Endo menerangkan bahwa Edi Mulyadi juga telah membuat surat pernyataan tanggal 8 Juni 2021, yang menyatakan akan mengembalikan kelebihan pembayaran TPP sebesar Rp79 juta dengan cara mencicil sampai dengan masa pensiun di bulan Februari 2022.
"Berdasarkan surat keterangan Sekretariat Daerah Nomor :900/250.a-Um/2022, Edi Mulyadi sampai dengan tanggal 29 Juni 2022 belum mengembalikan temuan atas kerugian negara sebesar Rp79 juta," terang Endo.
Endo menambahkan bahwa Edi Mulyadi sempat melakukan penyetoran kembali sebesar Rp5 juta pada 14 Juli 2024. Namun, sampai dengan pensiun, ia belum juga melunasi kerugian keuangan negara tersebut.

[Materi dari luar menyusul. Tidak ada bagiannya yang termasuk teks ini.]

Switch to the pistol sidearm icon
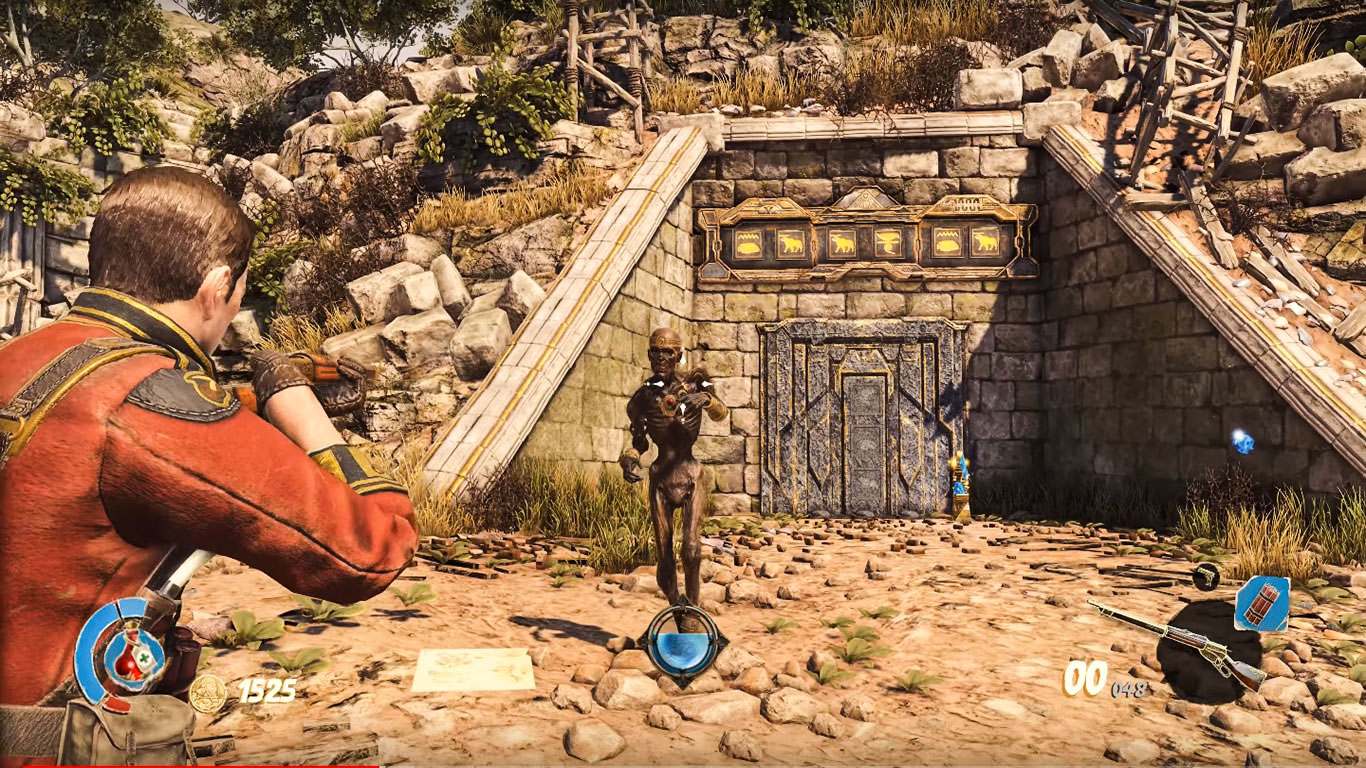The width and height of the screenshot is (1366, 768). [1207, 576]
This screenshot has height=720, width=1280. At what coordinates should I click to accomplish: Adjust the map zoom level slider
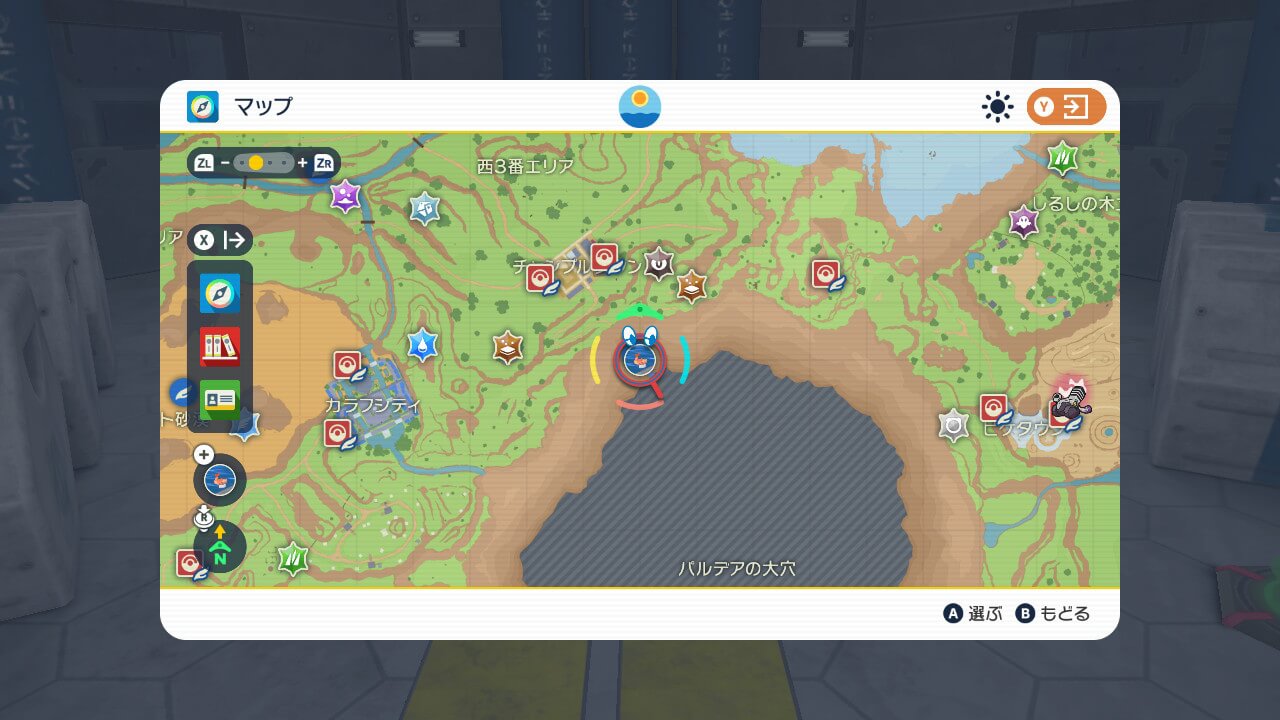tap(264, 162)
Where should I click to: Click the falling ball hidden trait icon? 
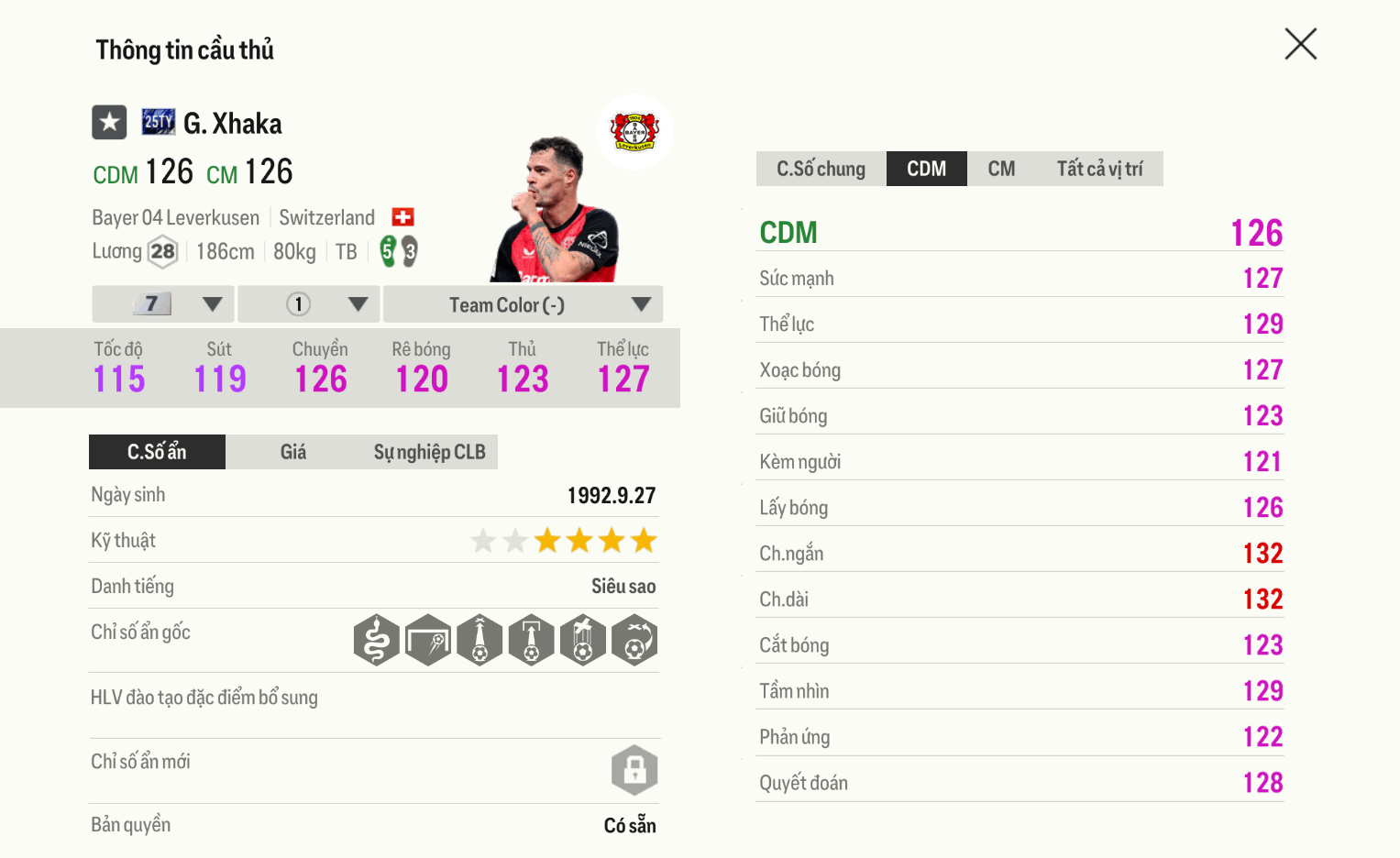[x=582, y=640]
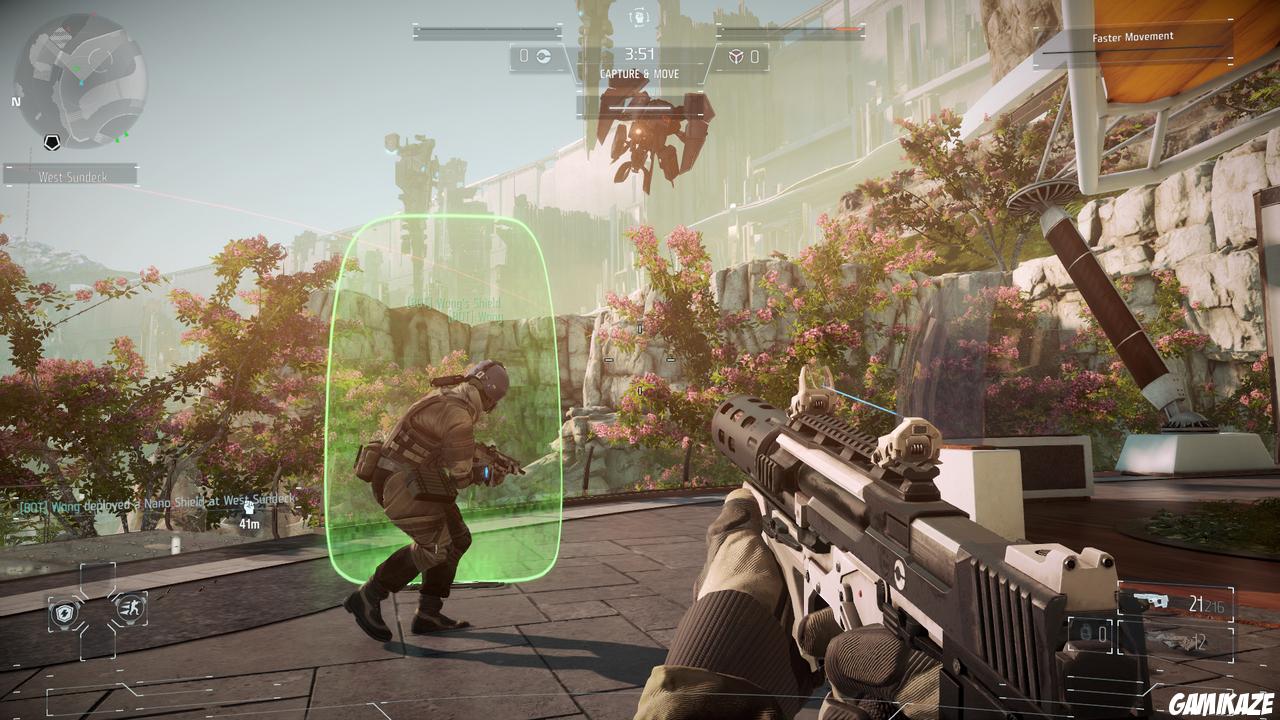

"Perbuatan Edi Mulyadi bertentangan dengan Peraturan Menteri Pendayagunaan Aparatur Negara dan Reformasi Birokrasi Nomor : 63 Tahun 2011 tentang pedoman penataan sistem tunjangan kinerja pegawai negeri, serta Kpt/05/SJ/X1I/2017, tanggal 20 Desember 2017 tentang petunjuk teknis, Surat Keputusan Sekretaris Jendral KPU nomor 935/SDM.07 tentang tunjangan kinerja," ungkap Endo.
Akibat perbuatan Edi Mulyadi tersebut, terdapat kerugian keuangan negara sebesar Rp79 juta. Jumlah kerugian negara tersebut, berdasarkan laporan hasil audit perhitungan kerugian keuangan negara atas dugaan tindak pidana korupsi duplikasi pembayaran tunjangan kinerja.
"Perbuatan Edi Mulyadi sebagaimana diatur dan diancam dalam Pasal 2 ayat (1) dan Pasal 3 jo Pasal jo Pasal 18 ayat (1) huruf b Undang-Undang RI Nomor 31 tahun 1999 tentang Pemberantasan Tindak Pidana Korupsi sebagaimana telah diubah dengan Undang-Undang RI Nomor 20 tahun 2001 tentang Pemberantasan Tindak Pidana Korupsi," tutur Endo.